Coffee, a morning ritual beloved by millions, has long been the subject of debate when it comes to its effects on heart health.
Over the years, research has gone back and forth on whether black liquor is friend or foe to our cardiovascular system. Dr. J. Michael Gaziano, professor of medicine at Harvard Medical School, sheds light on this evolving study.
In the 1960s, coffee was considered a potential risk factor for coronary heart disease. However, later studies indicated that the real danger lies in excessive coffee consumption, usually defined as more than five or six cups a day. It is important to note that people with such high coffee consumption often have other lifestyle factors that differ significantly from those who enjoy moderate amounts of coffee.
The main suspect behind coffee’s impact on heart health has always been caffeine, a well-known stimulant. People have wondered if caffeine could trigger palpitations or atrial fibrillation, fast, irregular heartbeats.
Surprisingly, a 2019 study by Dr. Gaziano found that moderate coffee drinkers, those who enjoy one to three cups a day, have a lower risk of atrial fibrillation. Those who drank more or less coffee showed no significant difference in risk.
This study, like much in the field of dietary research, was observational, relying on self-reported data and long-term health follow-up. However, a newer study took a different approach, directly measuring the short-term effects of coffee consumption.

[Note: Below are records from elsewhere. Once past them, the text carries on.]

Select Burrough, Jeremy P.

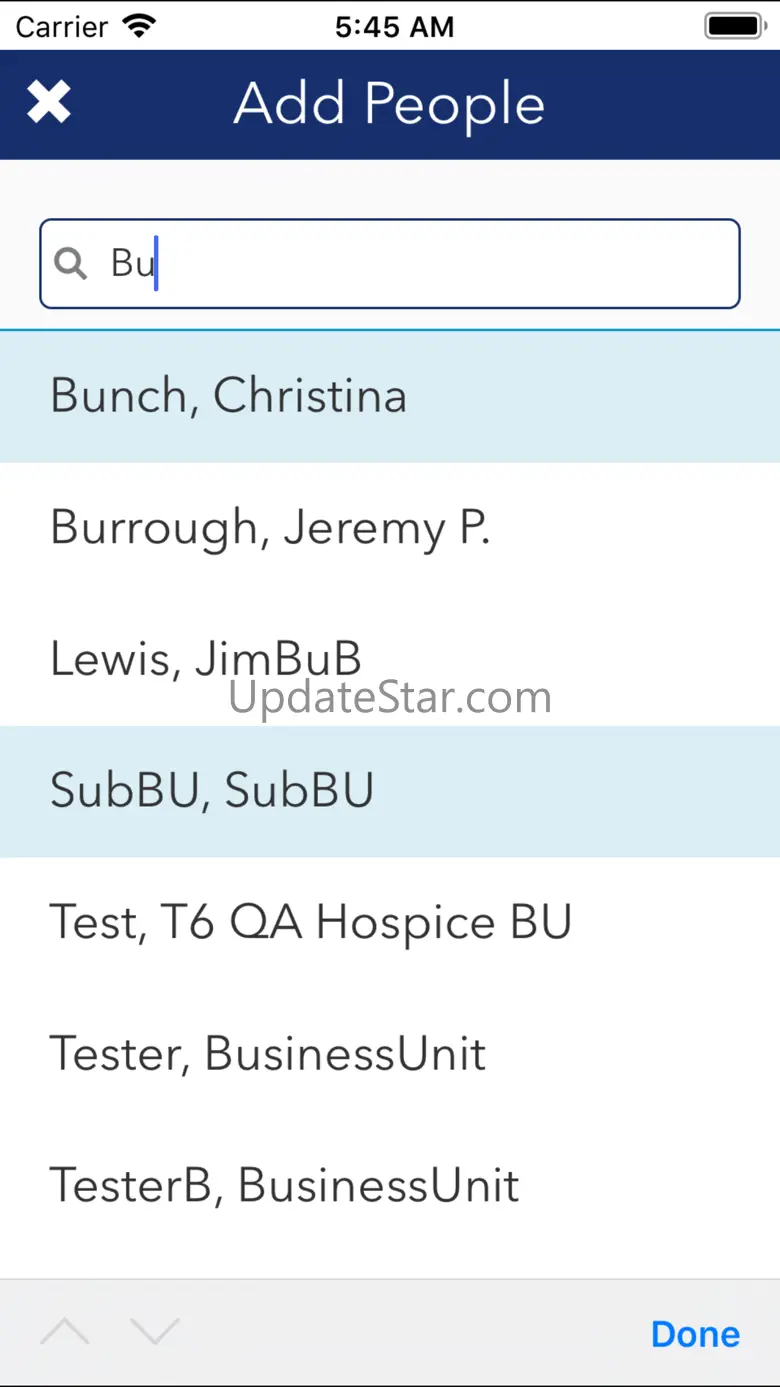point(390,528)
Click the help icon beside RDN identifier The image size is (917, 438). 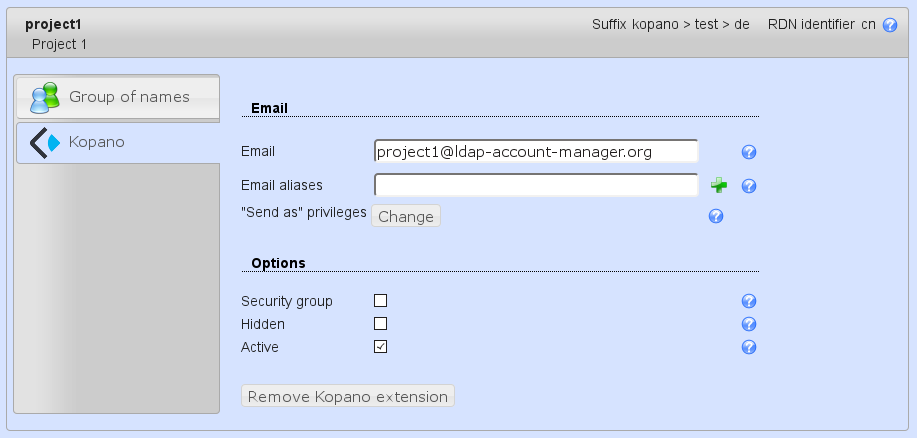pos(890,25)
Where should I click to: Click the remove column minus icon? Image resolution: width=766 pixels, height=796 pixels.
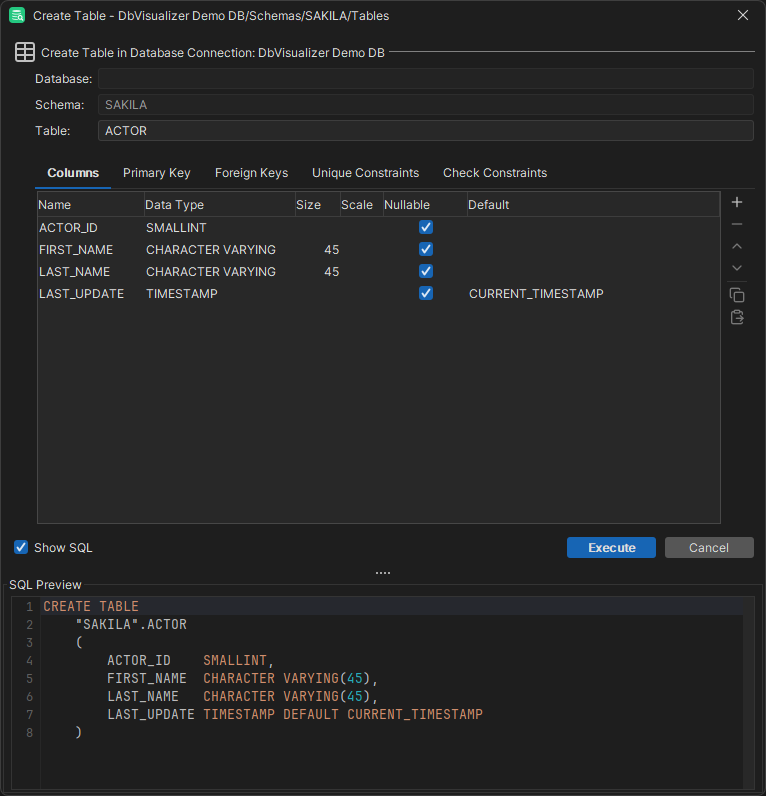[x=737, y=225]
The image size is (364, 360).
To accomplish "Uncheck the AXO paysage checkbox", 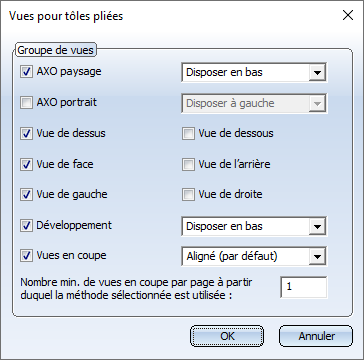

An interesting finding was that individuals tended to take more steps on days when they consumed coffee, suggesting that caffeine may slightly improve physical performance. On the other hand, the adverse effects of caffeine on sleep are well documented, and sleep deprivation is increasingly recognized as a risk factor for heart health.
How coffee affects heart health
The challenge lies in balancing the potential benefits of increased physical activity with the disadvantages of disrupted sleep due to coffee consumption. Dr. Gaziano points out that most people are aware of how they personally react to coffee and adjust their intake accordingly. For example, he himself enjoys a cup of semi-decaffeinated coffee daily.
However, it is important to acknowledge the limitations of this new study. He only included relatively young and healthy coffee drinkers, so his findings may not apply to older people who are more prone to heart palpitations. Additionally, those who avoid coffee entirely because they find it triggers palpitations were not part of the study.
The study also revealed a slight increase in premature ventricular contractions, brief rhythm disturbances that can sometimes be alarming. Although these are usually harmless, people with existing heart conditions should see their doctor if they experience persistent irregular heart rhythms.
Given previous research, coffee’s impact on other heart-related risks is relatively mild. Although coffee can temporarily increase blood pressure, it does not increase the likelihood of developing high blood pressure, and may actually decrease the risk. Certain types of unfiltered coffee may contain compounds that raise cholesterol slightly, but this effect is probably insignificant when weighed against the rest of the diet.
According to Dr. Gaziano, when evaluating the overall impact of coffee on cardiovascular health, it appears to have a neutral effect. Therefore, for coffee enthusiasts, enjoying up to a few cups a day is generally safe, provided it does not interfere with sleep. Moreover, it is advisable to limit the addition of milk and sugar in coffee, as they can introduce saturated fat and calories into your diet, reports The Wall Street Journal.